### Description of the task:
Without any pictures, reproduce exactly the lines running from the line containing "This screenshot has width=1223, height=571." through the end of the entries.

(Stored data)
%%

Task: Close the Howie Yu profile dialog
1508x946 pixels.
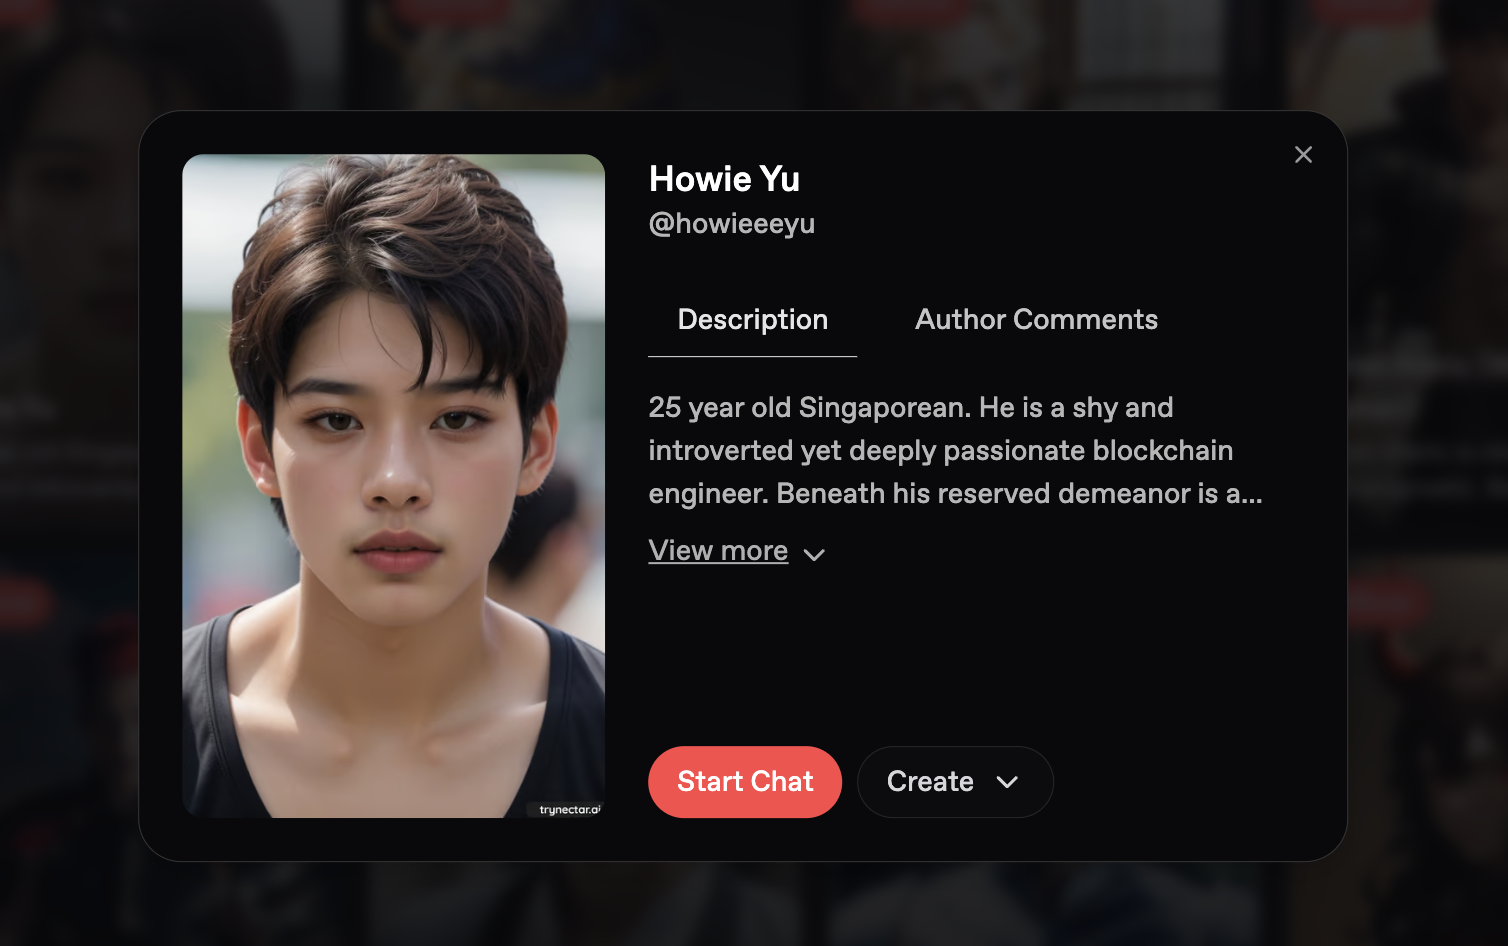Action: tap(1303, 155)
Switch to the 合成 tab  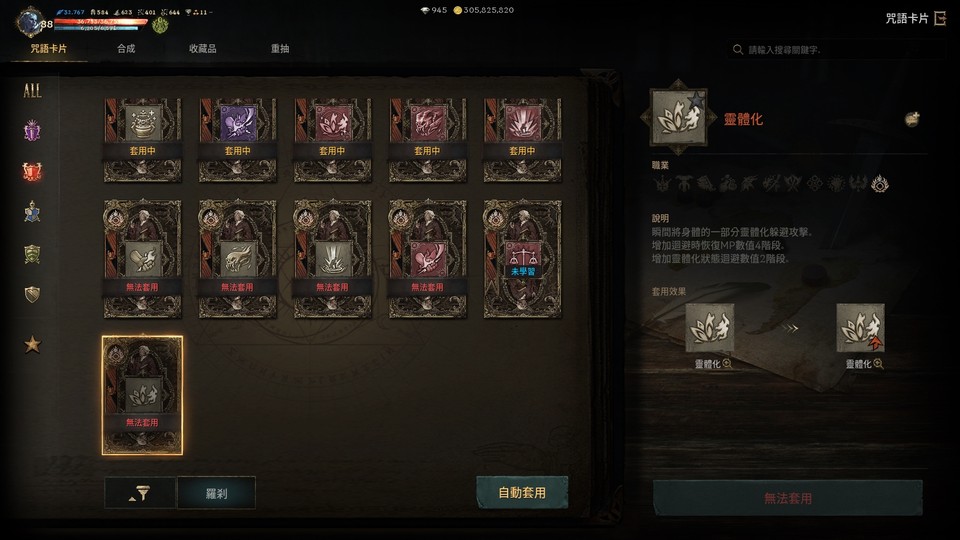tap(126, 48)
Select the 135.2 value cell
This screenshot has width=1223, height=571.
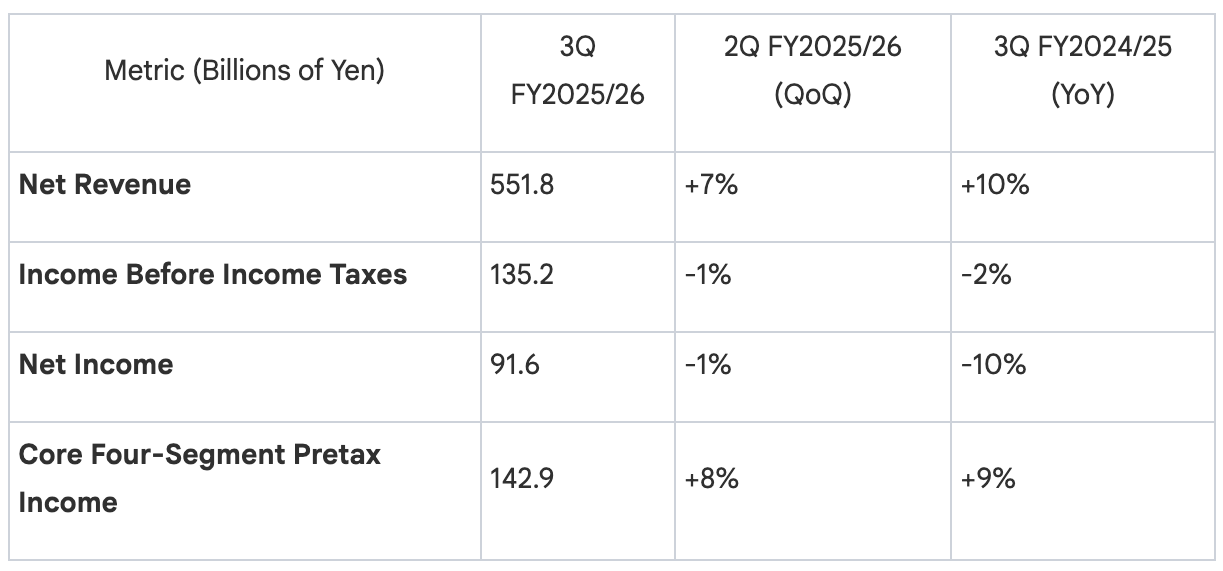(x=522, y=275)

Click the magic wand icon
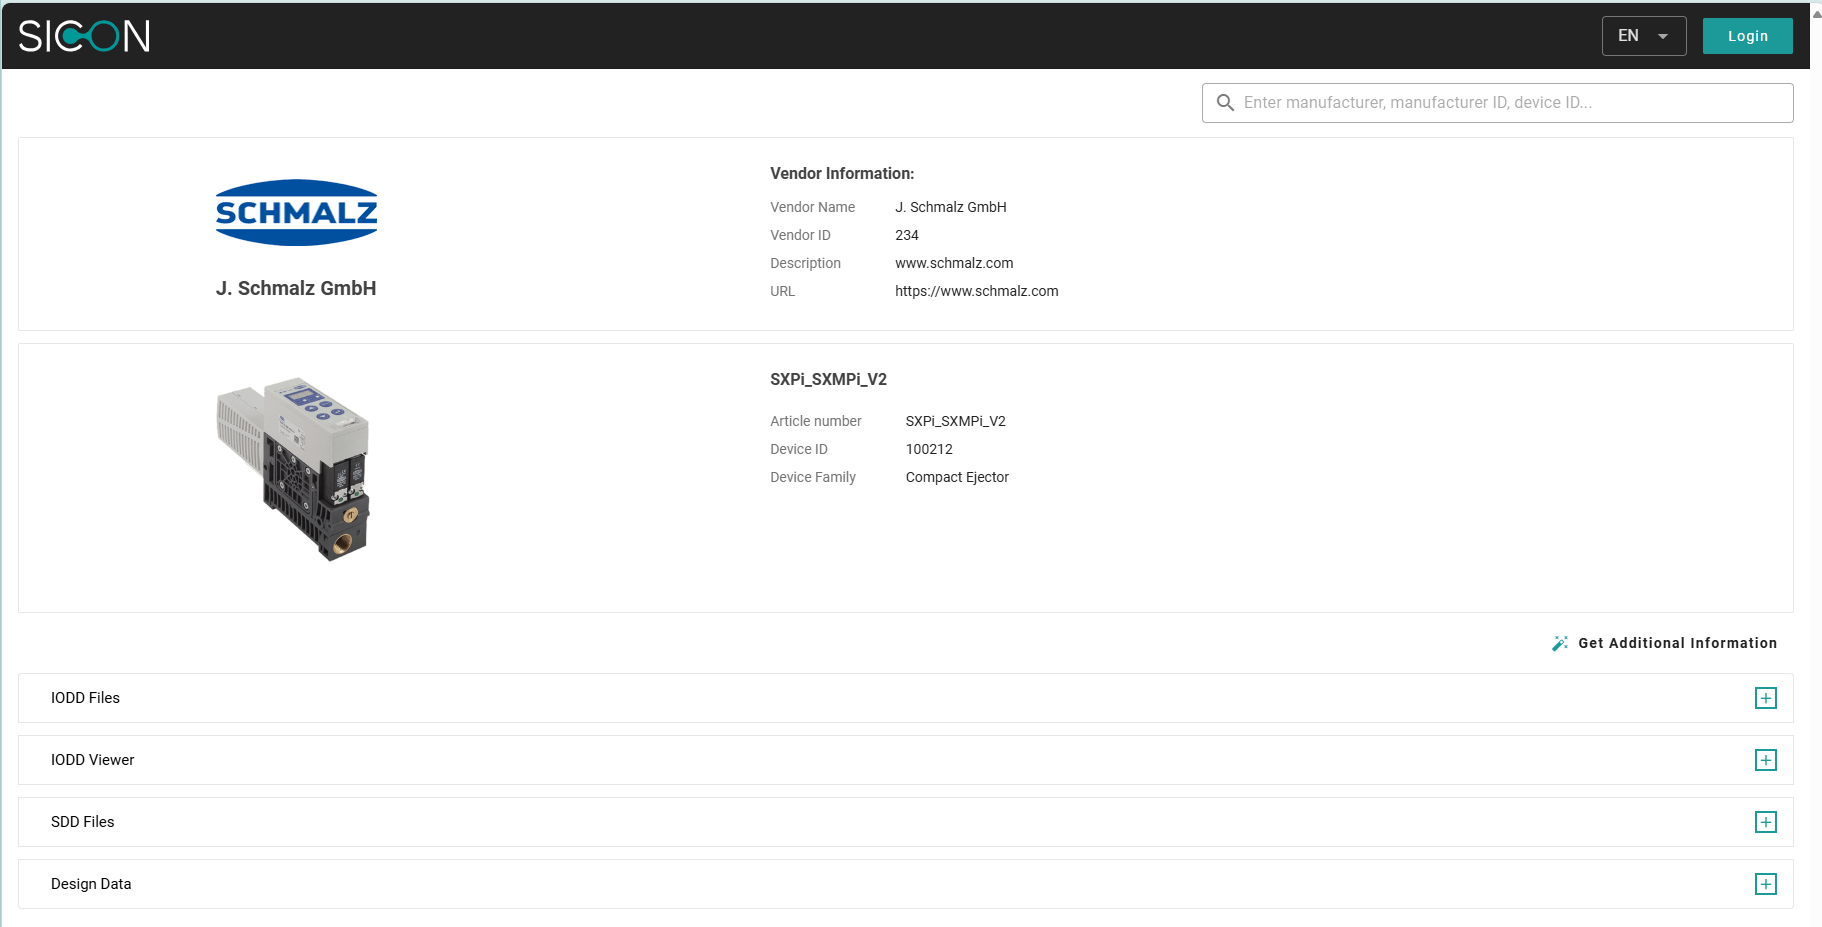coord(1559,643)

%%

### Exercise answer:
This screenshot has width=1223, height=571.
(x=522, y=275)

Click the magic wand icon
coord(1559,643)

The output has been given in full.